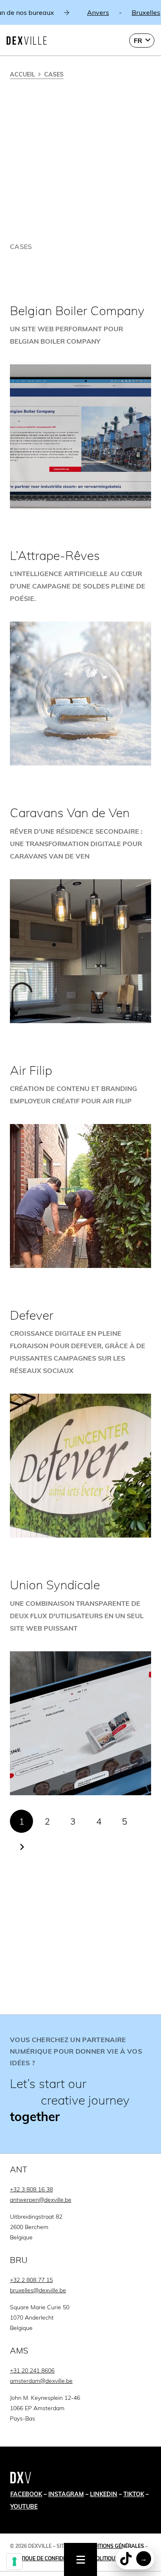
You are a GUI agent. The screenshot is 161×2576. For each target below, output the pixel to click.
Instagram (66, 2494)
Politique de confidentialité (49, 2558)
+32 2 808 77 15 (31, 2280)
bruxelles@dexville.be (38, 2290)
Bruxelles (80, 12)
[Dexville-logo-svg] (27, 40)
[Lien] (80, 2084)
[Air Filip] (80, 1165)
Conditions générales (113, 2546)
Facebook (26, 2494)
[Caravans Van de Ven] (80, 914)
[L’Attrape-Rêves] (80, 656)
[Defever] (80, 1423)
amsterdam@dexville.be (41, 2381)
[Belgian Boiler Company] (80, 405)
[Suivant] (21, 1846)
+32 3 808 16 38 (31, 2189)
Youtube (24, 2506)
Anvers (32, 12)
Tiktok (133, 2494)
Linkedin (103, 2494)
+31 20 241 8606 (32, 2370)
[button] (141, 40)
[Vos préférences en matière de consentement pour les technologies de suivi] (14, 2561)
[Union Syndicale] (80, 1686)
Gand (125, 12)
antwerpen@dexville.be (40, 2199)
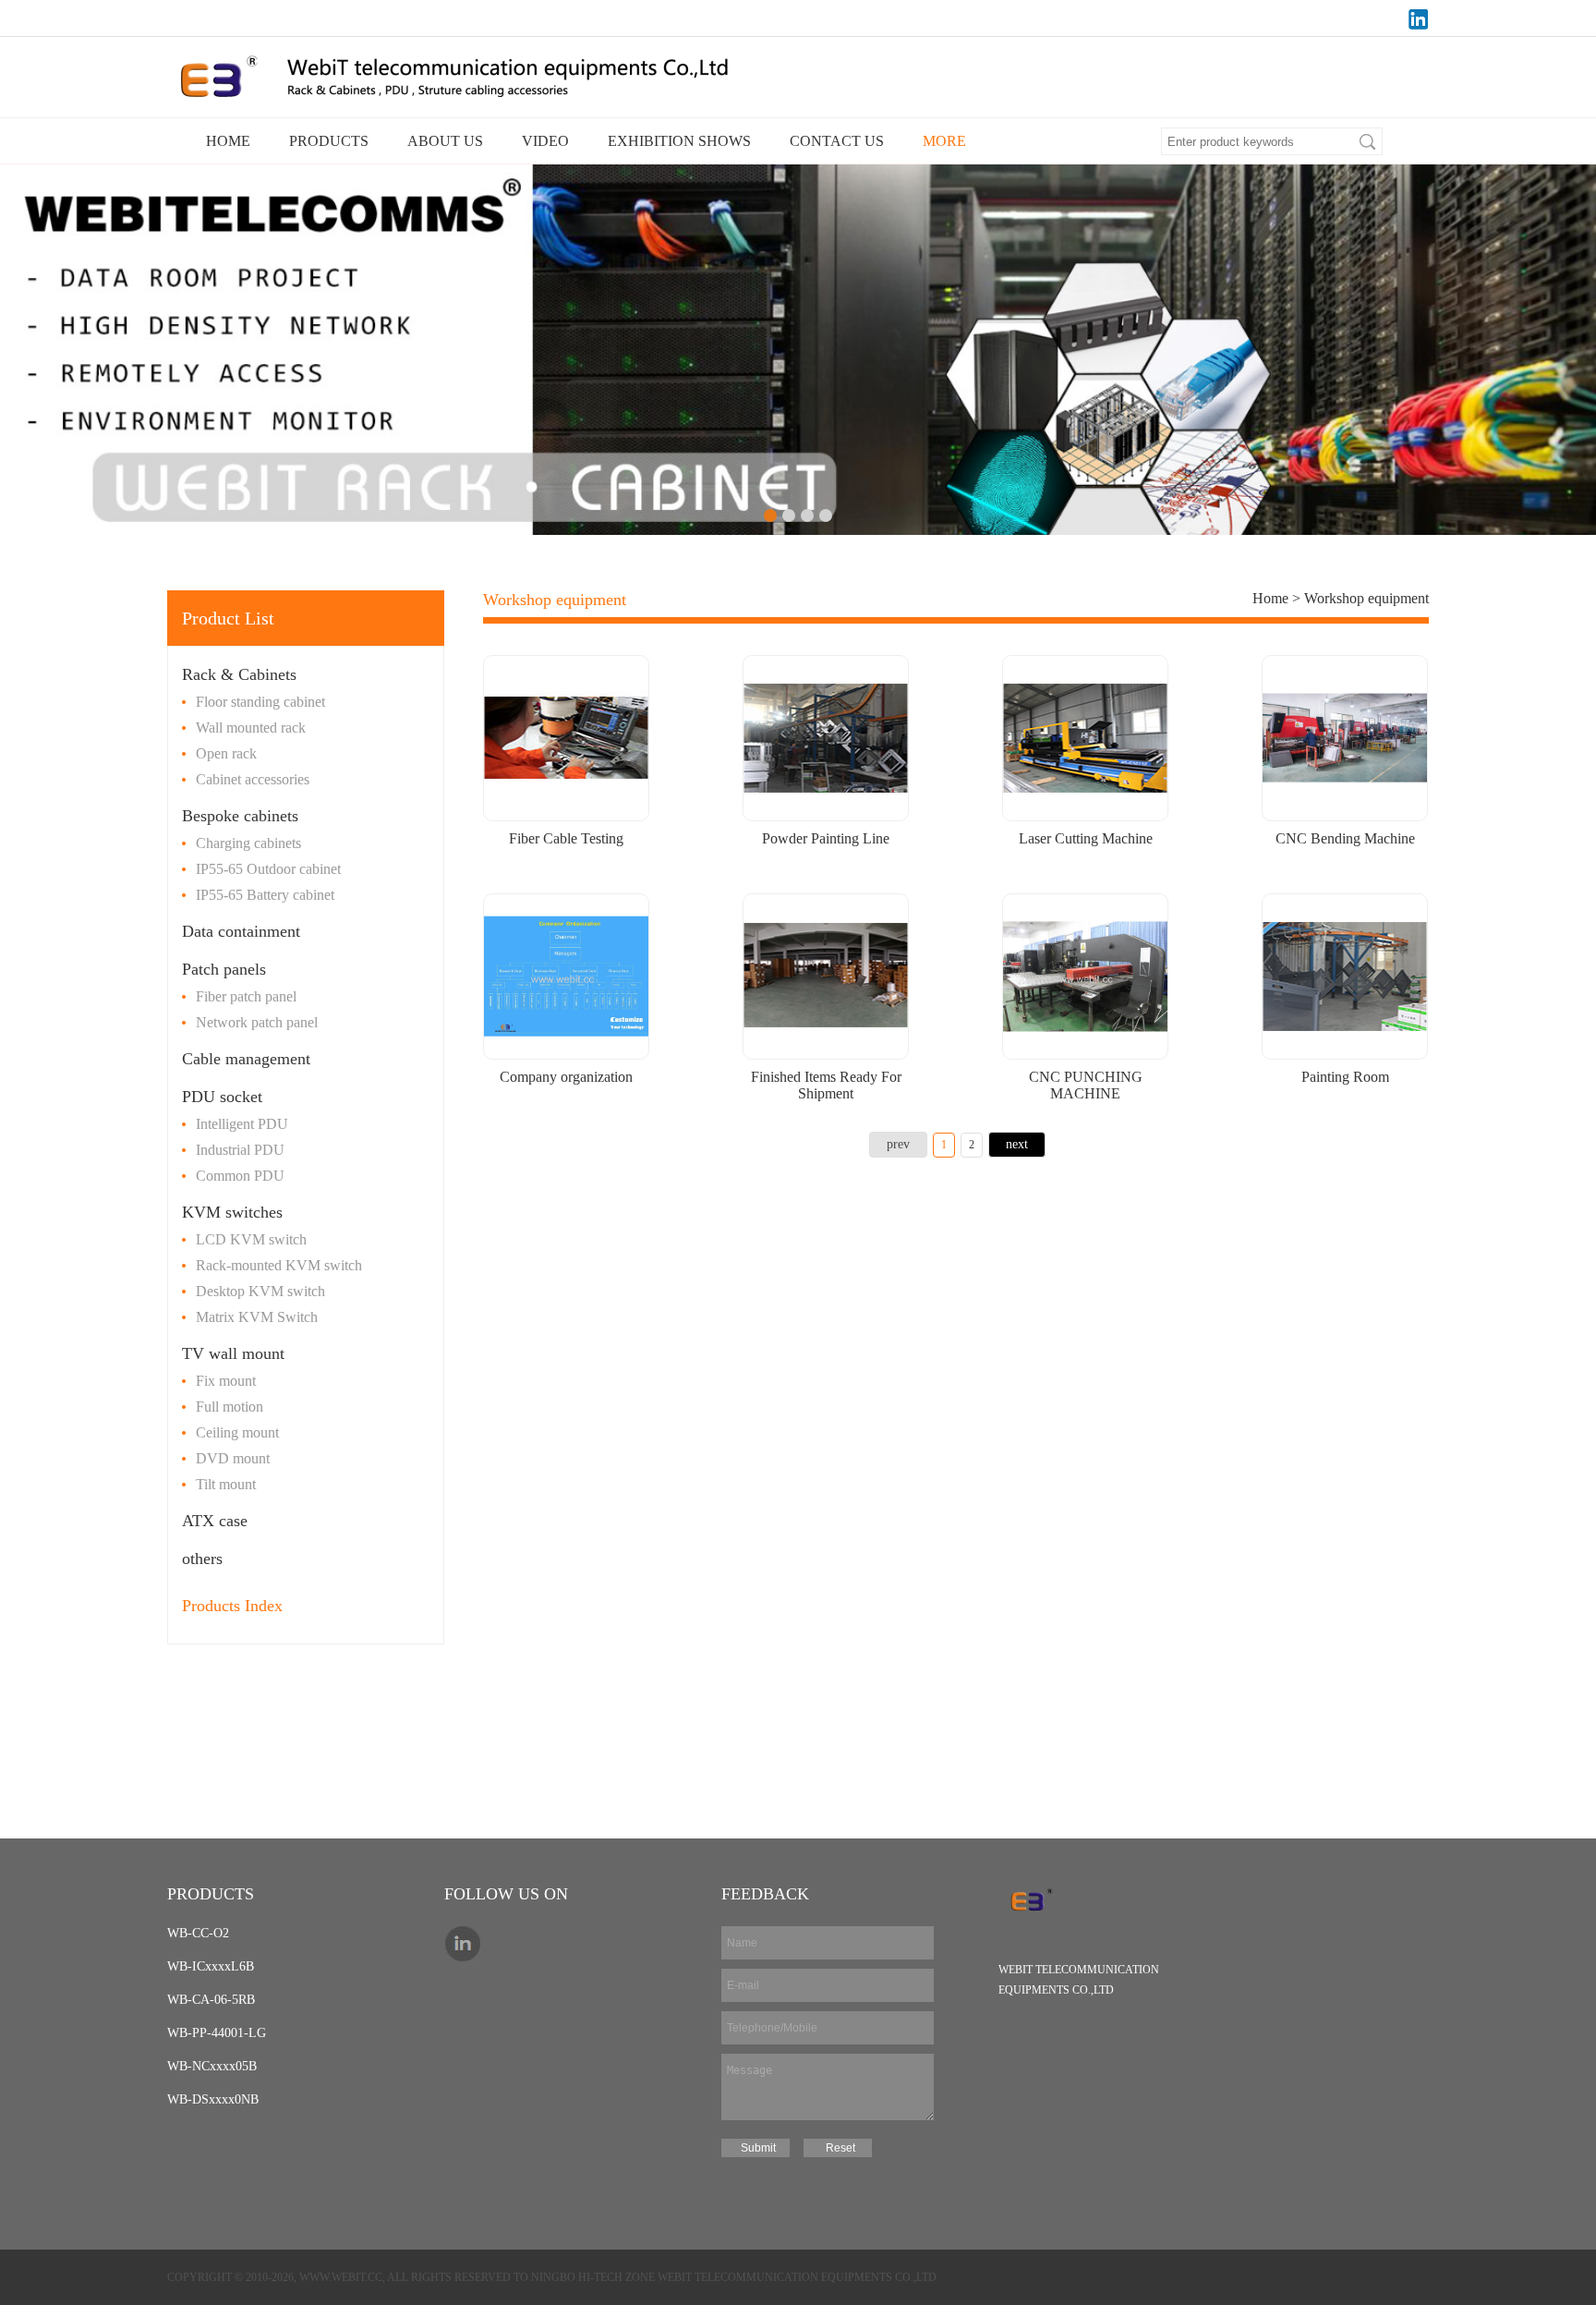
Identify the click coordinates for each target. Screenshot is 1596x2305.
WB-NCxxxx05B (212, 2066)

▸ WHAT IS NEEDED: With pictures left out, transcribe each line from the one containing "[Vos préférences en" through the end of the data, both ends included.

▸ OUTPUT OF THE TASK:
[Vos préférences en matière de consentement pour les technologies de suivi] (14, 2561)
[Union Syndicale] (80, 1686)
Gand (125, 12)
antwerpen@dexville.be (40, 2199)
Identify the click coordinates for each target. Screenshot is 1596x2305.
WB-NCxxxx05B (212, 2066)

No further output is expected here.